SHORT TASK -
Answer these questions using the film review below:
1. What tagline does the film review give for The Rental?
2. How long is The Rental's runtime?
3. Which film does the reviewer cite in parentheses alongside Dan Stevens?

SUPPLIED PASSAGE -
_ _ _ _ _ _ _
Two couples embark on a weekend getaway to the seemingly perfect house they’ve booked online. But what begins as a celebratory weekend turns into something far more sinister.

Tagline: Secluded getaway. Killer views.
Title: The Rental | Director: Dave Franco | Starring: Dan Stevens, Alison Brie, Sheila Vand Jeremy Allen White | Release Year: 2020 | Runtime: 88 minutes | Genre: Horror | Language: English | Source: Streaming

The Rental Review
There are a few things I love in a horror film: when it takes the time to properly establish its characters, when it could work as a decent non-genre movie if you took the horror elements out, and when it features Dan Stevens (see: The Guest). Dave Franco’s directorial debut The Rental ticks all three boxes, luxuriating in a good hour of character work before really becoming a slasher movie, a few creepy suggestions that someone’s watching the house aside.
_ _ _ _ _ _ _
RAW DATA -
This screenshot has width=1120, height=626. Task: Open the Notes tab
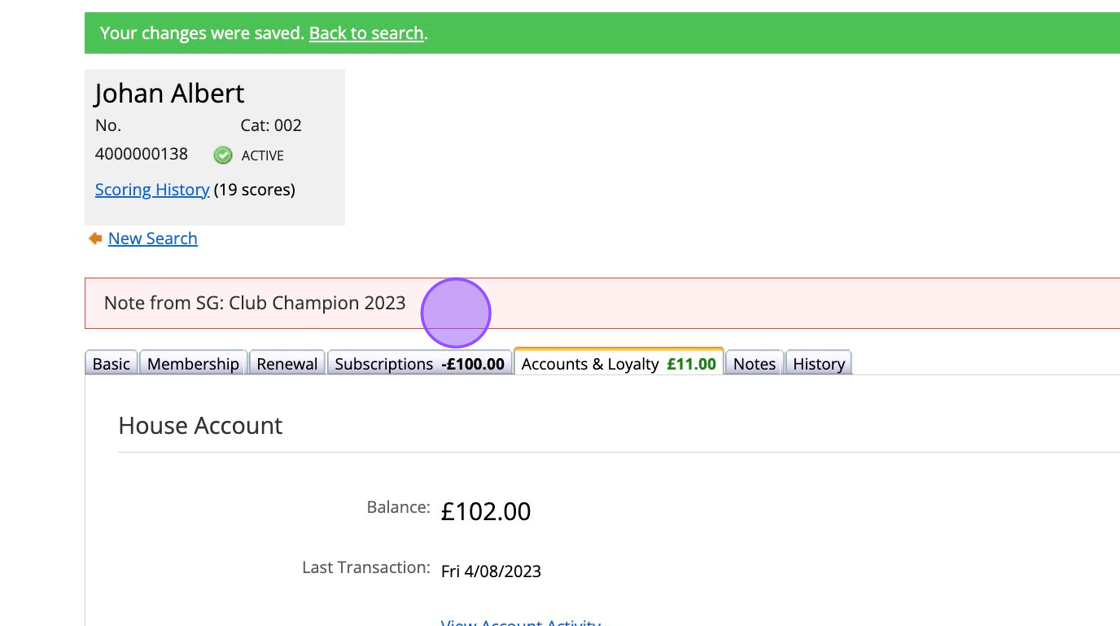click(x=754, y=363)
_ _ _ _ _ _ _
SOLUTION TO THE EXERCISE -
1. Secluded getaway. Killer views.
2. 88 minutes
3. The Guest